▶ Stored items
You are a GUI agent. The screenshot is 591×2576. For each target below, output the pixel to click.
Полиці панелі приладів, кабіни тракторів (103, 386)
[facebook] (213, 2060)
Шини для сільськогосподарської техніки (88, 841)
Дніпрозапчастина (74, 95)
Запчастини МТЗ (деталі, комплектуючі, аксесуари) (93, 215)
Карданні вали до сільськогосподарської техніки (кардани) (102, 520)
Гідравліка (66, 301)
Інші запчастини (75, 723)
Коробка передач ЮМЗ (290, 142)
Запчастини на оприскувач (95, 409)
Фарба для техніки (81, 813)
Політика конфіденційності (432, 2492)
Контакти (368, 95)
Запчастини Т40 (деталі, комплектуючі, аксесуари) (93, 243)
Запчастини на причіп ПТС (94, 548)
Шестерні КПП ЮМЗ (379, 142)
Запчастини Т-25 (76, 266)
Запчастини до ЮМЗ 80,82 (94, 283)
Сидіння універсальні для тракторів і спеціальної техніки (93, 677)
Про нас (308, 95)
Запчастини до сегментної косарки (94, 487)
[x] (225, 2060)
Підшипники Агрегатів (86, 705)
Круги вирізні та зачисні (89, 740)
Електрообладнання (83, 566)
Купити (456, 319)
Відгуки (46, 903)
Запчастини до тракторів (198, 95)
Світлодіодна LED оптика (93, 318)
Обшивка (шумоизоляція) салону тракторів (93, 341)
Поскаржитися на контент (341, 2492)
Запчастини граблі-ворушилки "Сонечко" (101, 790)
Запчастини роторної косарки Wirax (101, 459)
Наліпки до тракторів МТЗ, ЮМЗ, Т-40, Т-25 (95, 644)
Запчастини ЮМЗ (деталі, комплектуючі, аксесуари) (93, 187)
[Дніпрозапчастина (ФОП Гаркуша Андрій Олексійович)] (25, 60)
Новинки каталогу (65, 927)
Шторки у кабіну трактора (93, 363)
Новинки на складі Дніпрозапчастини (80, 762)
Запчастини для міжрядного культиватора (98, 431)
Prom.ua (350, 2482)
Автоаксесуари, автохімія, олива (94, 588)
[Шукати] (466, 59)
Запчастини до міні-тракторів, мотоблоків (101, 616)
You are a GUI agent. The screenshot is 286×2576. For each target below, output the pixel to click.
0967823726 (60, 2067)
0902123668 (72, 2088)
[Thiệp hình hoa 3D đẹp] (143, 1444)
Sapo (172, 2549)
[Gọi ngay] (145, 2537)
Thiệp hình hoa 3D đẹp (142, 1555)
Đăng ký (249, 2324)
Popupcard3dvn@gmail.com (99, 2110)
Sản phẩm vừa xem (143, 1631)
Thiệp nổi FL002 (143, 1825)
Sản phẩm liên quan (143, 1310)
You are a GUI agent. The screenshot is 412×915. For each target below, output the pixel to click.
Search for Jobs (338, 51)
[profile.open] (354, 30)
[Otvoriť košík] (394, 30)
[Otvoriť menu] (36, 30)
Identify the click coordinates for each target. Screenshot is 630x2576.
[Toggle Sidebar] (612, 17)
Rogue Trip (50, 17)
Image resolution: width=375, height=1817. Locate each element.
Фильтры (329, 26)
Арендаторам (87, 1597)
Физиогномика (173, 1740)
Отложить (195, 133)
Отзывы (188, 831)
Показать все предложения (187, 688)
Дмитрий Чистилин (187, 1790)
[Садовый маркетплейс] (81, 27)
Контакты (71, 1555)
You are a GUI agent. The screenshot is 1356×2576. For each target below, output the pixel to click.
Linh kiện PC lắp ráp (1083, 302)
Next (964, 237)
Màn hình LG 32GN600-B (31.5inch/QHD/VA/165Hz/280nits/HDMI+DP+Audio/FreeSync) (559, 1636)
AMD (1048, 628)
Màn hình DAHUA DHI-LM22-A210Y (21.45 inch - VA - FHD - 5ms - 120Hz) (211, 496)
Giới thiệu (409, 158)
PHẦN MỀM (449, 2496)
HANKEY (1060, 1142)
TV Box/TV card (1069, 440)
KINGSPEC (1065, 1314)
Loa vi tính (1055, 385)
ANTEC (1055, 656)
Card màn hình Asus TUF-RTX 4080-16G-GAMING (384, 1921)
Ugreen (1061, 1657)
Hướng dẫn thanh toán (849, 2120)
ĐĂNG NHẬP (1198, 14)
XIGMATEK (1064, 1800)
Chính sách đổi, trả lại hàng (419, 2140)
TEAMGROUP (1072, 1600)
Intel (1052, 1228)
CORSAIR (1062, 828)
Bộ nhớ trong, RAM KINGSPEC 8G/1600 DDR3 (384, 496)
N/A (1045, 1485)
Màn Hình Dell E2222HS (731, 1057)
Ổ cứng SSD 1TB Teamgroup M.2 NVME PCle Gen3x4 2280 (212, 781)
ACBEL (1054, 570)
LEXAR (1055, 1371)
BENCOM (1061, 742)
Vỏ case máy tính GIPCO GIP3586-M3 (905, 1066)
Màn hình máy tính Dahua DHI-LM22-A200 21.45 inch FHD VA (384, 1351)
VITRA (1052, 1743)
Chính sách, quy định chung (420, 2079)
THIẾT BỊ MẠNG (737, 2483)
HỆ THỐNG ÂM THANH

▶ What you are asked to do
Your output should consist solely of the lines from the beginning of the entries through the line containing "Підшипники Агрегатів (86, 705)", reproduced exactly.

▶ Result of the exercise
You are a GUI agent. The screenshot is 591×2576. For each target below, output the pixel to click.
Полиці панелі приладів, кабіни тракторів (103, 386)
[facebook] (213, 2060)
Шини для сільськогосподарської техніки (88, 841)
Дніпрозапчастина (74, 95)
Запчастини МТЗ (деталі, комплектуючі, аксесуари) (93, 215)
Карданні вали до сільськогосподарської техніки (кардани) (102, 520)
Гідравліка (66, 301)
Інші запчастини (75, 723)
Коробка передач ЮМЗ (290, 142)
Запчастини на оприскувач (95, 409)
Фарба для техніки (81, 813)
Політика конфіденційності (432, 2492)
Контакти (368, 95)
Запчастини Т40 (деталі, комплектуючі, аксесуари) (93, 243)
Запчастини на причіп ПТС (94, 548)
Шестерні КПП ЮМЗ (379, 142)
Запчастини Т-25 (76, 266)
Запчастини до ЮМЗ 80,82 (94, 283)
Сидіння універсальні для тракторів і спеціальної техніки (93, 677)
Про нас (308, 95)
Запчастини до сегментної косарки (94, 487)
[x] (225, 2060)
Підшипники Агрегатів (86, 705)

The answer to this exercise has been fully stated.